Demian
A young man awakens to selfhood and to a world of possibilities beyond the conventions of his upbringing in Nobel Prize winner Hermann Hesse’s beloved novel Demian. Emil Sinclair is a quiet boy drawn into a forbidden yet seductive realm of petty crime and defiance. His guide is his precocious, mysterious classmate Max Demian, who provokes in Emil a search for self-discovery and spiritual fulfillment.
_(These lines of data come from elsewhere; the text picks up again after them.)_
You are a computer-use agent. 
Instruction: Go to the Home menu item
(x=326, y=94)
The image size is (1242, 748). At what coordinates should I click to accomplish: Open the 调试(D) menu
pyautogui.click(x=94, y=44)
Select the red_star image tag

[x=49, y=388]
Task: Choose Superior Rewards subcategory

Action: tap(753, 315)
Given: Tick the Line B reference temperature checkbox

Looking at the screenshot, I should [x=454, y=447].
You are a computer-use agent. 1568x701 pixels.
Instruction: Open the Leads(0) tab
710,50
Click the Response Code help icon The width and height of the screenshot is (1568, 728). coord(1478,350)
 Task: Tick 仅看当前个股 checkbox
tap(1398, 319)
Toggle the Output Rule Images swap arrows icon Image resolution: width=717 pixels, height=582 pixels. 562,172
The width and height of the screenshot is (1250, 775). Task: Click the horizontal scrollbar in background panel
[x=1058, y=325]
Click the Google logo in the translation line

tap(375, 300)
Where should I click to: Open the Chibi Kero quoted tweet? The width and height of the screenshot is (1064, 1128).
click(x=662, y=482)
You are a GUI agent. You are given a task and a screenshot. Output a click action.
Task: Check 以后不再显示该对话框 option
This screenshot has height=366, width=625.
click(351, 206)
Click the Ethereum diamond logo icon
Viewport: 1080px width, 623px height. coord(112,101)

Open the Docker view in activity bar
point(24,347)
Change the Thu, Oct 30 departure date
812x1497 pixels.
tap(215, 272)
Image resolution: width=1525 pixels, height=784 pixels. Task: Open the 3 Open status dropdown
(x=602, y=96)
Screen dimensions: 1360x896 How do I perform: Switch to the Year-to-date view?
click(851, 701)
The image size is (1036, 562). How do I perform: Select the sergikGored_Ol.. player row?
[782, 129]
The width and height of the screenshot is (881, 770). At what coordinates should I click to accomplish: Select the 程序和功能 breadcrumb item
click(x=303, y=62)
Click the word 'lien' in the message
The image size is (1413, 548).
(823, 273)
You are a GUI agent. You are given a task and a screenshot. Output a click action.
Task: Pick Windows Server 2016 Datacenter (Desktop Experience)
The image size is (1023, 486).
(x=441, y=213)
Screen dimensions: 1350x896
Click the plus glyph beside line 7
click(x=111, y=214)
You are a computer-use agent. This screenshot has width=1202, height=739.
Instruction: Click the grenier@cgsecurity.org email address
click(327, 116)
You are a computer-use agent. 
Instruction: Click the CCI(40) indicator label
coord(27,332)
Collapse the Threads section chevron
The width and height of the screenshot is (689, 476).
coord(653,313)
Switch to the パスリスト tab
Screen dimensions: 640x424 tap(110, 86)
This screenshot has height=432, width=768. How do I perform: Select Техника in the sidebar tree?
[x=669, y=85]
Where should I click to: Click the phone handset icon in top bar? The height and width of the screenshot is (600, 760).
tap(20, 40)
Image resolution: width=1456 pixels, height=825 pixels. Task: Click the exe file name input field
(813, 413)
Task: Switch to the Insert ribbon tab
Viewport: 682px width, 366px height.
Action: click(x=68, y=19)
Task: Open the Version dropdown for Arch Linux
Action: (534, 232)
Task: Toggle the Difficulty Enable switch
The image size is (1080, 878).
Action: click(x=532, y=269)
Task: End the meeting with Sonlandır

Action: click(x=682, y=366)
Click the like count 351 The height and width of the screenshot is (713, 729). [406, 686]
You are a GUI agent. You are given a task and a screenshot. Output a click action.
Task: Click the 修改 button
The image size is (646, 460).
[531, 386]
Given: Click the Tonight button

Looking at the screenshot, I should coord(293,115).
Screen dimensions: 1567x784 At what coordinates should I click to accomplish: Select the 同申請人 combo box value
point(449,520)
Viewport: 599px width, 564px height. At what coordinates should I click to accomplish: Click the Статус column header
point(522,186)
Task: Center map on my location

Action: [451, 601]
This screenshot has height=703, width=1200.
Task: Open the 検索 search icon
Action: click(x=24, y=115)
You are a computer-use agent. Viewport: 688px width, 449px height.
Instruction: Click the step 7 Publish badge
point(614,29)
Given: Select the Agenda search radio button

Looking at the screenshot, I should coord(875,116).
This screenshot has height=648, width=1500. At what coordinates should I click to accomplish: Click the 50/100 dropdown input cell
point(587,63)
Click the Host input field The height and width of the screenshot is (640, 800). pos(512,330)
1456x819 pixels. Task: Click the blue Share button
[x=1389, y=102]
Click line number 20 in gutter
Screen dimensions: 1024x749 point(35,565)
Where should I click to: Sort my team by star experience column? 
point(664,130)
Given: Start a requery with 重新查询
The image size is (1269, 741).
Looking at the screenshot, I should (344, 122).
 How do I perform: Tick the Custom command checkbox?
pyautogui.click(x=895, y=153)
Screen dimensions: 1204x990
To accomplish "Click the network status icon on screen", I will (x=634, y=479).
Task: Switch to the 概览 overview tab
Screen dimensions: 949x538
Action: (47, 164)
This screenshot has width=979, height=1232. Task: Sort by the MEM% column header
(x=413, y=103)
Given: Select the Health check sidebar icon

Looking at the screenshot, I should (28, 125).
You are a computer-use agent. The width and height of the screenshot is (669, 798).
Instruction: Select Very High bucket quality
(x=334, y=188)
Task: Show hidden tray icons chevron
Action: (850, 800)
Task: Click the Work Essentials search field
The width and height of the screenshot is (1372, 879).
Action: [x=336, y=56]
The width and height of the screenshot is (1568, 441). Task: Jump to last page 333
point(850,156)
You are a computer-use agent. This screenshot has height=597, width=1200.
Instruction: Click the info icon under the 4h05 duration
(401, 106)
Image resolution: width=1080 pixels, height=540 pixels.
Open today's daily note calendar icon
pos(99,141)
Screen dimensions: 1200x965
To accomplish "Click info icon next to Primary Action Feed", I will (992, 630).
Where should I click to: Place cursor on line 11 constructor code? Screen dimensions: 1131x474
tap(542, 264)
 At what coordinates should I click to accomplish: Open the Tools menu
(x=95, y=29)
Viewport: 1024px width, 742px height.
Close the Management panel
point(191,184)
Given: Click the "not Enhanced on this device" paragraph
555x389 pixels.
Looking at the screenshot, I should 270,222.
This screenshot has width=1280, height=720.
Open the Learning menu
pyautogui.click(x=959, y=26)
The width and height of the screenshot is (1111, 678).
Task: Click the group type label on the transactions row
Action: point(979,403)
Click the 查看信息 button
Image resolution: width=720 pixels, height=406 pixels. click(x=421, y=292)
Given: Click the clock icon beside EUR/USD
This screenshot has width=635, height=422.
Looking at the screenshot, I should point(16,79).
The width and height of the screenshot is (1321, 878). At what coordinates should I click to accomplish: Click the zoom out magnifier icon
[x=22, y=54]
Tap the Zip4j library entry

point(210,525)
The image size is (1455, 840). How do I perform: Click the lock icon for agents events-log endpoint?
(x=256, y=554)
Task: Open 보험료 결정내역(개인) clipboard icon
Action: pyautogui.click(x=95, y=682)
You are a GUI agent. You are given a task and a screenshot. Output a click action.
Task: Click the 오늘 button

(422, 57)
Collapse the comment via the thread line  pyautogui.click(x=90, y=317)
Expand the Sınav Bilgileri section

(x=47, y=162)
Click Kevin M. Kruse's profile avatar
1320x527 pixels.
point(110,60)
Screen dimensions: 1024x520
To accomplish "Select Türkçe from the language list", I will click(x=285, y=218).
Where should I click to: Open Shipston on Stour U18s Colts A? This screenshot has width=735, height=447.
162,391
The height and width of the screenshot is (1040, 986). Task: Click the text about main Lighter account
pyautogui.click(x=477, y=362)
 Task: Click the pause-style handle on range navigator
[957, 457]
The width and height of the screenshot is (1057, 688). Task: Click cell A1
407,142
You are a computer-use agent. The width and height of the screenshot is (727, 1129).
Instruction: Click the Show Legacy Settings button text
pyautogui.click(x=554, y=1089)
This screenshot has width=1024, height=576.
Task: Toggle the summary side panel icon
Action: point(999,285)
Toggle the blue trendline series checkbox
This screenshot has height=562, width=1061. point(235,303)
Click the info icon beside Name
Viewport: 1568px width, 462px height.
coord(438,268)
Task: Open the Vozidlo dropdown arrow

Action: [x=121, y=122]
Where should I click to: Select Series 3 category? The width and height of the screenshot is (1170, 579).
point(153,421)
A brilliant psychological portrait, Demian is given new life in this translation, which together with James Franco’s personal and inspiring foreword will bring a new generation to Hesse’s widely influential coming-of-age novel.
What you might want to know about Demian
The questions readers send us most often, answered without spoilers.
In pre-WWI Germany, sheltered Emil Sinclair drifts between the safe world of his family and a darker outside one until an older student named Max Demian shows up at his school and quietly begins to reshape him.
Demian was written by Hermann Hesse and originally published in 1919 under the pseudonym Emil Sinclair. The novel is widely considered a touchstone of psychological and coming-of-age literature, drawing on Jungian ideas.
Demian is in the public domain in many countries given its 1919 publication, though English translations remain under their translators' copyrights. Free editions of older translations are available through Project Gutenberg.
Demian is 184 pages in standard print editions, though page counts vary slightly between hardcover, paperback, and large-print formats.
At an average reading pace of about 250 words per minute, Demian takes most readers 3 to 4 hours to finish.
Demian is a standalone novel by Hermann Hesse, not part of a series.
Demian is available in hardcover, paperback, ebook, and audiobook formats from Amazon, Bookshop.org, ThriftBooks, and most major bookstores.